In Leviticus 16:22 the scapegoat is sent to the אֶ֣רֶץ גְּזֵרָ֑ה an “inaccessible land”, and let free in the desert. The nature of this region has for a long time been the object of interest for the Torah commentators.
It is translated as “inaccessible” or “barren” but Chizkuni writes that, “Basically, the meaning of the word גזרה, is “radically different from other lands.” He cites as a proof for his theory the verse from Isaiah (53:8) “כי נגזר מארץ החיים, “for he was cut off from the land of the living”. The root of the word means exactly that – “to be cut or divided”.
The goat is banished from the land of living to the realm of death.
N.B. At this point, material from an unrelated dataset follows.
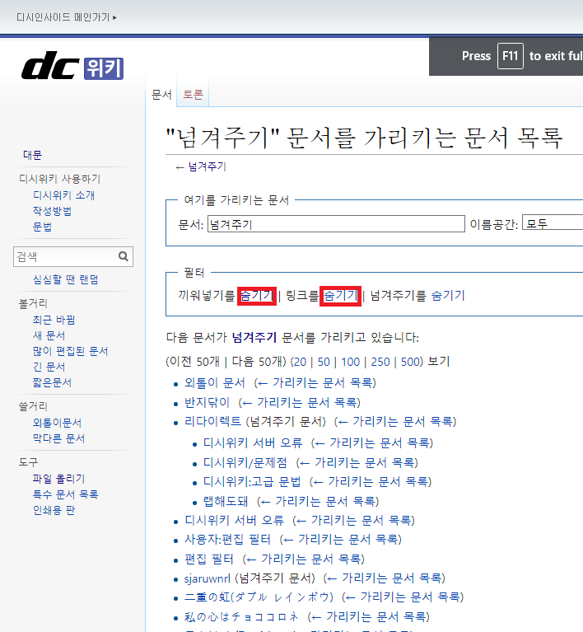The width and height of the screenshot is (583, 632).
Task: Show 100 results per page
Action: [x=351, y=362]
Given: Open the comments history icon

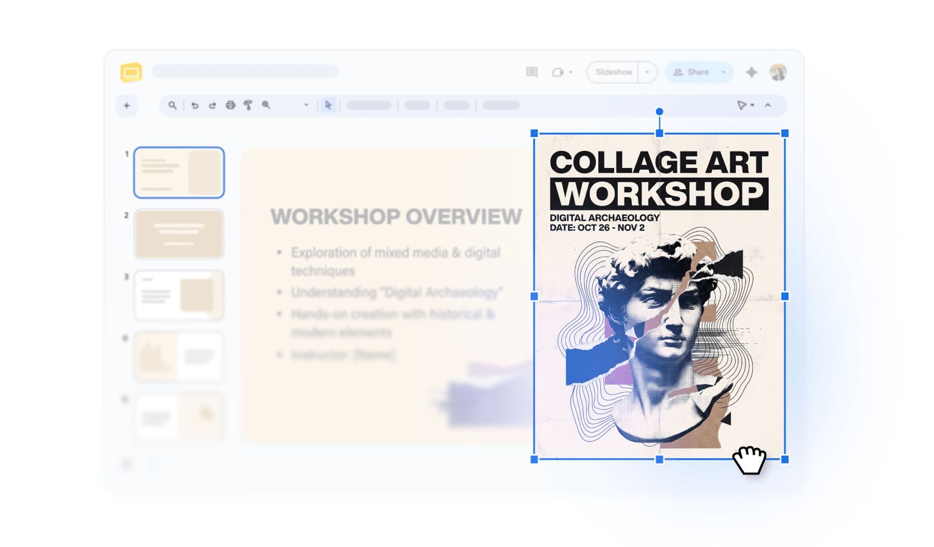Looking at the screenshot, I should (x=532, y=72).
A similar practice existed in Ancient Greece, where at the times of disaster such as war or famine, the slave, the cripple, or the criminal was to be expelled from the community and, in some cases, sacrificed thus bringing purification. This ritual was called the pharmakon.
Jacques Derrida adds an important dimension to the discussion of this ritual in his essay “Plato’s Pharmacy”. Derrida claims that the very act of writing is already a pharmacon, a scapegoat. By voicing the sins and transgressions of the people, the writers are forever bound to be expelled from the midst of the crowd, to leave the land of the living, and to end up in the place which is vastly different from the other lands.